Decisão do STF visa garantir cuidados médicos após diagnóstico de broncopneumonia.
O ministro do Supremo Tribunal Federal (STF), Alexandre de Moraes, concedeu alvará de soltura ao ex-presidente Jair Bolsonaro, permitindo que ele cumpra prisão domiciliar por 90 dias. A decisão foi motivada por questões de saúde, após o ex-presidente ser diagnosticado com broncopneumonia.
De acordo com as determinações, Bolsonaro deverá permanecer em sua residência, em Brasília, durante o tratamento médico. Ele estava sob cuidados no hospital DF Star, recebendo acompanhamento especializado.

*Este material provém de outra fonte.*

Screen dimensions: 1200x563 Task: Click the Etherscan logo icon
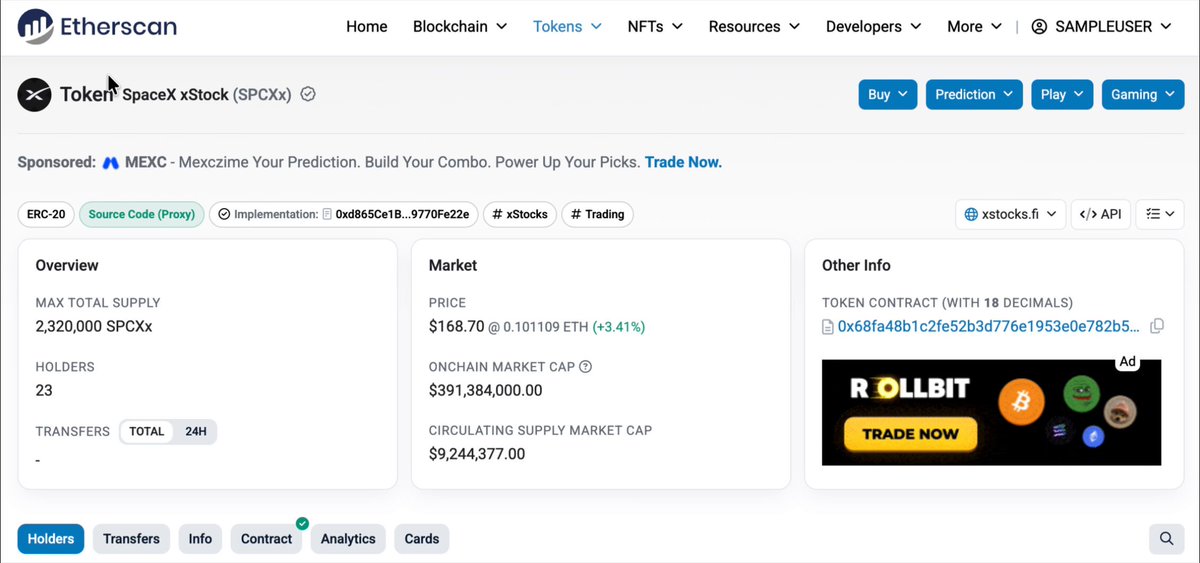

Embora tenha sido concedido o benefício, a decisão impõe restrições. O ex-presidente é obrigado a usar uma tornozeleira eletrônica para monitoramento e está proibido de receber visitas de aliados políticos ou terceiros não autorizados. Apenas visitas médicas e comunicações essenciais relacionadas ao tratamento de saúde são permitidas.
Além disso, qualquer necessidade de deslocamento para tratamento hospitalar deve ser previamente comunicada às autoridades judiciais competentes. Essa medida busca equilibrar o direito à saúde de Bolsonaro com as determinações judiciais que ele enfrenta.
A decisão de Moraes ocorre em um contexto jurídico delicado, com Bolsonaro sob investigação no STF. A autorização para prisão domiciliar segue precedentes legais que permitem a flexibilização da custódia em casos de enfermidade que exigem cuidados específicos.
Especialistas comentam que a medida atende a critérios humanitários previstos na legislação brasileira, mas alertam que o cumprimento rigoroso das condições impostas será crucial para a manutenção do benefício. Eventuais descumprimentos poderão resultar na revogação da prisão domiciliar. O caso segue sob monitoramento do STF, e novas decisões poderão ser tomadas conforme a evolução do estado de saúde do ex-presidente e o andamento das investigações.